1915–1991
Kewal Singh
Consul général de l'Inde, puis premier commissaire en chef de Pondichéry
Il fut consul général de l'Inde dans la Pondichéry française, et le jour même du référendum de 1954 en devint aussi le premier commissaire en chef, cumulant les deux fonctions pendant le transfert, avant de devenir secrétaire aux Affaires étrangères de l'Inde.
LA MAIN OPÉRATIONNELLE DERRIÈRE LE TRANSFERT
Kewal Singh Choudhary naît dans une famille sikhe du Pendjab occidental en 1915, fait ses études au Forman Christian College et à la faculté de droit de Lahore, puis au Balliol College d'Oxford, et rejoint l'Indian Civil Service en 1939, occupant des postes administratifs au Pendjab pendant les dernières années du Raj. Après l'indépendance, il rejoint le tout nouveau service diplomatique indien, avec des postes en Turquie et à Berlin, avant son affectation, en octobre 1953, à l'Inde française, succédant à R. K. Tandon comme consul général au consulat indien de la rue des Capucins, la rue aujourd'hui connue sous le nom de rue Romain Rolland.
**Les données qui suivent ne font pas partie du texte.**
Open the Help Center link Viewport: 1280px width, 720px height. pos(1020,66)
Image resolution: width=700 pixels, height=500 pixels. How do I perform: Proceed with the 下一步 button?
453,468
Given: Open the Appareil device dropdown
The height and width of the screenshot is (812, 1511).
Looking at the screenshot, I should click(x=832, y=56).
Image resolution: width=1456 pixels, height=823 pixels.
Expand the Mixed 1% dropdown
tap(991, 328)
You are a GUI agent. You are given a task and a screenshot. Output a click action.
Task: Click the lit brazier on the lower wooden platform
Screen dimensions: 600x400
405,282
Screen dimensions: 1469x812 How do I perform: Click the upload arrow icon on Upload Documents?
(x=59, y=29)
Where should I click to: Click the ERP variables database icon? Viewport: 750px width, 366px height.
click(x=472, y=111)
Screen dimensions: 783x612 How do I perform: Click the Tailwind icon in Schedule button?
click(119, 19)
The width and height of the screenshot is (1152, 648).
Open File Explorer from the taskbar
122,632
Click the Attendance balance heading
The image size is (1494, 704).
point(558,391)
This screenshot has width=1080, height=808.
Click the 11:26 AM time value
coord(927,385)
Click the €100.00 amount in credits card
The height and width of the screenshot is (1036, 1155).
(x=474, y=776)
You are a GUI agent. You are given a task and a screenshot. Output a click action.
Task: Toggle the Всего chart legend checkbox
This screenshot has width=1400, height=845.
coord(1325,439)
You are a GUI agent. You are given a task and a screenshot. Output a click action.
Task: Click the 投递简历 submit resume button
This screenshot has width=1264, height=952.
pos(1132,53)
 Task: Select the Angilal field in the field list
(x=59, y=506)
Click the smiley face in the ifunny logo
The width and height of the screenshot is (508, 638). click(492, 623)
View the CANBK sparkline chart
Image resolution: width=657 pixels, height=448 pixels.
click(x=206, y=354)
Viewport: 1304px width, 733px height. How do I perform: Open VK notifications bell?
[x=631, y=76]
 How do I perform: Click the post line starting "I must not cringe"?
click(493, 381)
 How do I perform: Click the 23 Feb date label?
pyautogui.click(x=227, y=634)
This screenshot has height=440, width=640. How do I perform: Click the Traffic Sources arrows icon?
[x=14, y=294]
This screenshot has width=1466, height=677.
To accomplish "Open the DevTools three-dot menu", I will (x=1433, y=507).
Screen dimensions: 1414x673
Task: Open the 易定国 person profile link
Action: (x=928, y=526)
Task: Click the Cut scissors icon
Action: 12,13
Il arrive au moment le plus tendu qui soit. La campagne pour la fusion des comptoirs français avec l'Inde montait depuis 1947, le gouvernement de Nehru exerçait une pression diplomatique soutenue, et l'administration française, sous le gouverneur général Georges Escargueil, opérait sous blocus économique indien. Le 21 octobre 1954, le référendum de Kizhoor soumet aux représentants élus des comptoirs français l'accord de fusion négocié entre Paris et New Delhi, qui votent 170 voix contre 8 en faveur. Ce même jour, le gouvernement indien nomme Kewal Singh premier commissaire en chef des établissements français en Inde, avec effet au 1er novembre. Pendant une brève période, il cumule les deux fonctions, consul général et commissaire en chef, incarnant à lui seul l'ensemble du transfert de l'administration française à l'administration indienne. Il supervise ensuite les deux premières années du territoire sous administration indienne, remplaçant trois siècles de dispositifs juridiques, judiciaires et fiscaux français par des systèmes indiens, une tâche considérablement plus complexe que l'accord politique qui l'autorisait. Il reçoit le Padma Shri en 1955 pour ce travail.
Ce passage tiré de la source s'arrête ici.